TRY IT:
From the entries below, return only the lines starting at the one that contains "You are a computer-use agent. Viewport: 696px" and ending at the one that contains "You are a computer-use agent. The", exactly as they stand.

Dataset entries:
------
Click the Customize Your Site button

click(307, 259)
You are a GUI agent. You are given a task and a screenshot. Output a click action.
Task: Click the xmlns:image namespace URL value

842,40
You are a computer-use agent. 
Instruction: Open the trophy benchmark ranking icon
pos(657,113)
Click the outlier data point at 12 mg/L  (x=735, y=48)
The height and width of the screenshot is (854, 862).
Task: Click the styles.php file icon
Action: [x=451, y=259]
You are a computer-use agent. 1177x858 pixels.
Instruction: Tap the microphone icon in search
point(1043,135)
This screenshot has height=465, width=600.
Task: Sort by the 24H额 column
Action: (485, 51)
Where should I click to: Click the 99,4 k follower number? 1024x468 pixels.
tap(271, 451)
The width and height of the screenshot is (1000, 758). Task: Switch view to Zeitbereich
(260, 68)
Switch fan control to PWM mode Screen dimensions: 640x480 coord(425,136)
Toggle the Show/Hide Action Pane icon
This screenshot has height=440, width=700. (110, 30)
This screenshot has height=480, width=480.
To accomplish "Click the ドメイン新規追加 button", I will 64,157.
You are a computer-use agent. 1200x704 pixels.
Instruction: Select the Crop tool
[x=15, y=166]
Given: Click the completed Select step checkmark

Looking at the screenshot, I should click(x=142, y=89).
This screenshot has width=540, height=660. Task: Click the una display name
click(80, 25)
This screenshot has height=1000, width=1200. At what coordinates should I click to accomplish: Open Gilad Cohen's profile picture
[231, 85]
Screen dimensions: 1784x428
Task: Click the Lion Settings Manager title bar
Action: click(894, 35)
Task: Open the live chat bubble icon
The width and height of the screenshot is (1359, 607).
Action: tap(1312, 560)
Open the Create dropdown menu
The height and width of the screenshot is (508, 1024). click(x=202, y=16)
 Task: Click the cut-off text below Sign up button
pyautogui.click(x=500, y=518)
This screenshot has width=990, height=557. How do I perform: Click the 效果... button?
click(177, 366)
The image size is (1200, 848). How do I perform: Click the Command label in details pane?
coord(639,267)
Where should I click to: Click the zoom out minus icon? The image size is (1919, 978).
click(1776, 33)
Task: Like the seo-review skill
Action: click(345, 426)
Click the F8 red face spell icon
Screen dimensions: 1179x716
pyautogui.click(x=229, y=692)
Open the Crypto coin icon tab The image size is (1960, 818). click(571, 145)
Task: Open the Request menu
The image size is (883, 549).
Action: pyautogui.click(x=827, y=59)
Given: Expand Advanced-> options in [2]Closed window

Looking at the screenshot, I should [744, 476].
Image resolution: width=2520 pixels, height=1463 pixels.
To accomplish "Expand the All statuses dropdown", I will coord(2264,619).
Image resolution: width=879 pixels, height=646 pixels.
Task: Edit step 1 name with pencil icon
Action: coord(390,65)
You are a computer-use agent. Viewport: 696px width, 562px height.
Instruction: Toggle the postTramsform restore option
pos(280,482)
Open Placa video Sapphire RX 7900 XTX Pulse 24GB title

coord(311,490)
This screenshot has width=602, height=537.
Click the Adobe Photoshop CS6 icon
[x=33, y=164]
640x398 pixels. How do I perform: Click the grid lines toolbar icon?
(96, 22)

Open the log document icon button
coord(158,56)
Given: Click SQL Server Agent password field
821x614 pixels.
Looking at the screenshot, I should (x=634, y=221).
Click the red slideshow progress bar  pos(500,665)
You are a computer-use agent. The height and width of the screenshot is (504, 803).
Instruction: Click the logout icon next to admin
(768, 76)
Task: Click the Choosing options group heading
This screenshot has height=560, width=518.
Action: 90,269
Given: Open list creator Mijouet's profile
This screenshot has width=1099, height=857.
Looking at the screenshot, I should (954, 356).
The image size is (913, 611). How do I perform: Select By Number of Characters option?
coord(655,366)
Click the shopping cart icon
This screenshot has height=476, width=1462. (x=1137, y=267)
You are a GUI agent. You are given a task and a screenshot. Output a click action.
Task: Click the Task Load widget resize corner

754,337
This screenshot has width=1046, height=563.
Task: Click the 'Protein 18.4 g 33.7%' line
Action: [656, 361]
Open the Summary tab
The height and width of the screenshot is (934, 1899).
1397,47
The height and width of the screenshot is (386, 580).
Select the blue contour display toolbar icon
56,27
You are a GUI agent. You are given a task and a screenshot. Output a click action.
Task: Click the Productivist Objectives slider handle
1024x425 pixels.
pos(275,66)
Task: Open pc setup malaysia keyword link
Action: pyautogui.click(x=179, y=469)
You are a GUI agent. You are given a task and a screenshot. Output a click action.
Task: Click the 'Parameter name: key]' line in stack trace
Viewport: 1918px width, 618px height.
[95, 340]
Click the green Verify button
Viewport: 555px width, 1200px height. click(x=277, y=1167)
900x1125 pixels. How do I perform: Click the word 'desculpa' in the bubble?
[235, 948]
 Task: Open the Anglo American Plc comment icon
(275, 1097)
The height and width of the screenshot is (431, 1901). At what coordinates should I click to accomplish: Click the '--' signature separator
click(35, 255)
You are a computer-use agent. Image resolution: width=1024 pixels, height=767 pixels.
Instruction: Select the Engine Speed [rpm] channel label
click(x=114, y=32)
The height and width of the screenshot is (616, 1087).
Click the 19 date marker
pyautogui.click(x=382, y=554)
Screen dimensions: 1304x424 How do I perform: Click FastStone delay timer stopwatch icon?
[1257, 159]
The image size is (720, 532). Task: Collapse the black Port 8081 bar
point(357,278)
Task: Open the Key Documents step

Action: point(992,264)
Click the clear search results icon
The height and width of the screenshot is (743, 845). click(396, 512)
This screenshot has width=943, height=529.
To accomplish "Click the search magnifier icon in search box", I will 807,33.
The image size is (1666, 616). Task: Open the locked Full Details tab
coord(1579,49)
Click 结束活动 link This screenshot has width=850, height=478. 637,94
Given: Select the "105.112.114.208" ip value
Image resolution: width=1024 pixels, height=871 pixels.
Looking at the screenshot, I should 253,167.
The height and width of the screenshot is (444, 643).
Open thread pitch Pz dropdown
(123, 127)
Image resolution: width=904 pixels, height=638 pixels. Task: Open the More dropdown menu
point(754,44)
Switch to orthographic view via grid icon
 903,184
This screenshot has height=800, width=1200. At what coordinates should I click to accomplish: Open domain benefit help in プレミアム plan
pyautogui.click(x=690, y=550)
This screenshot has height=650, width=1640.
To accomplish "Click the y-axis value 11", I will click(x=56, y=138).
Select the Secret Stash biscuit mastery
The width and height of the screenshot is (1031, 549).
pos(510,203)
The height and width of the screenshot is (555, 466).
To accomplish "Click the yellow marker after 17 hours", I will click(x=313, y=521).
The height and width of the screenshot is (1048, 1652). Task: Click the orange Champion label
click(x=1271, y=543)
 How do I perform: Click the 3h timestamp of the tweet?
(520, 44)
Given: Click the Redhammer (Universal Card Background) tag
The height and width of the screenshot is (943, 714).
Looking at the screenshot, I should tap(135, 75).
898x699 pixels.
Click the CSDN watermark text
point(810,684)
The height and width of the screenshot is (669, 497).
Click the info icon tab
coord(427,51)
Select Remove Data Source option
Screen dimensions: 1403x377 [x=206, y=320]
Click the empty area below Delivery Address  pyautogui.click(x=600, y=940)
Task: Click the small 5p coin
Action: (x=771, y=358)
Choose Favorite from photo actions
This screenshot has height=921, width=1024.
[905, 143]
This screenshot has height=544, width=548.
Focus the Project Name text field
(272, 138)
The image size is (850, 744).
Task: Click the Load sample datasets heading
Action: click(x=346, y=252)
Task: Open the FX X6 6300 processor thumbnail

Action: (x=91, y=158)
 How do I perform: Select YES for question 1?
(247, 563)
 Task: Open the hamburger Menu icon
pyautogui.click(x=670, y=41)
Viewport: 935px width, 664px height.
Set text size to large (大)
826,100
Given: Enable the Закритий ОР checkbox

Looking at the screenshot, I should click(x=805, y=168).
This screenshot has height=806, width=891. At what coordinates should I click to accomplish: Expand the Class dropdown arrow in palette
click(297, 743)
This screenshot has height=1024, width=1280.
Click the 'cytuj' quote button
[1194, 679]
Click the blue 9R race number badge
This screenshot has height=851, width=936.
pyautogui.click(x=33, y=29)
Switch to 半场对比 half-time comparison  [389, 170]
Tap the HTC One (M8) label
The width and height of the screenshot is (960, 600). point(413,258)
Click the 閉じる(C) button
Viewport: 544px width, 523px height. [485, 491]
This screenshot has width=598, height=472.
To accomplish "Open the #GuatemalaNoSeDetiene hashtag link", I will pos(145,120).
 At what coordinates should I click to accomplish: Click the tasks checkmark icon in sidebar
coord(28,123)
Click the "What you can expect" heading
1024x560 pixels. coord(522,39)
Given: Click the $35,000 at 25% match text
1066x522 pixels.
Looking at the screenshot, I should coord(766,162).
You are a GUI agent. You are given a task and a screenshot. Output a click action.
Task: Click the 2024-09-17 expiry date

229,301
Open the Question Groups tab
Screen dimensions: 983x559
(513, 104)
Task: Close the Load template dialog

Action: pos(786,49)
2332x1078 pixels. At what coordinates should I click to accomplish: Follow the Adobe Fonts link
------
PROBLEM SOLUTION:
You are a computer-use agent. Viewport: 696px width, 562px height.
Instruction: Toggle the postTramsform restore option
pos(280,482)
Open Placa video Sapphire RX 7900 XTX Pulse 24GB title

coord(311,490)
This screenshot has width=602, height=537.
Click the Adobe Photoshop CS6 icon
[x=33, y=164]
640x398 pixels. How do I perform: Click the grid lines toolbar icon?
(96, 22)

Open the log document icon button
coord(158,56)
Given: Click SQL Server Agent password field
821x614 pixels.
Looking at the screenshot, I should (x=634, y=221).
Click the red slideshow progress bar  pos(500,665)
You are a computer-use agent. The height and width of the screenshot is (504, 803).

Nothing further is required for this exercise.